Liz, I think you are correct. I get that sense from many right wing anti-abortion types--to the point that many never even mention women at all when talking about abortion laws or restrictions. That was true with Akin too, his broader point was that rape should be irrelevant for abortion, as we shouldn't punish the fetus for the sins of the rapist. He only mentioned the woman in the context of her body somehow not getting pregnant in such a difficult moment. This entire GOP approach to women--and unfortunately carried by many conservative women as well--is that women only belong in certain situations. Her needs or desires are not relevant, nor is her mental health, or her control over her own body.

liz said...

No kidding. The language that gets used around sex and abortion sometimes makes me think that we're talking about disobedient whitegoods, rather than people.

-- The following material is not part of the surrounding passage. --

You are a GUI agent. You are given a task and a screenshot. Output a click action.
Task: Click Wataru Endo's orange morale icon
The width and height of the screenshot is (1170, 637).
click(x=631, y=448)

It's genuinely creepy.

Streak said...

Liz, I have been thinking more about that consent culture idea, and think that is really a big part of this. Just yesterday, I read this essay by a well-published woman, entitled, "Men explain things to me." Great essay. Then reading more stories about Akin and all of those Republican men who say that rape doesn't lead to pregnancy, and there seems to be that running current of, "why are you complaining about a little abuse or rape? No harm, no foul. Move on."

I think you are right. This goes well beyond just the rape comment.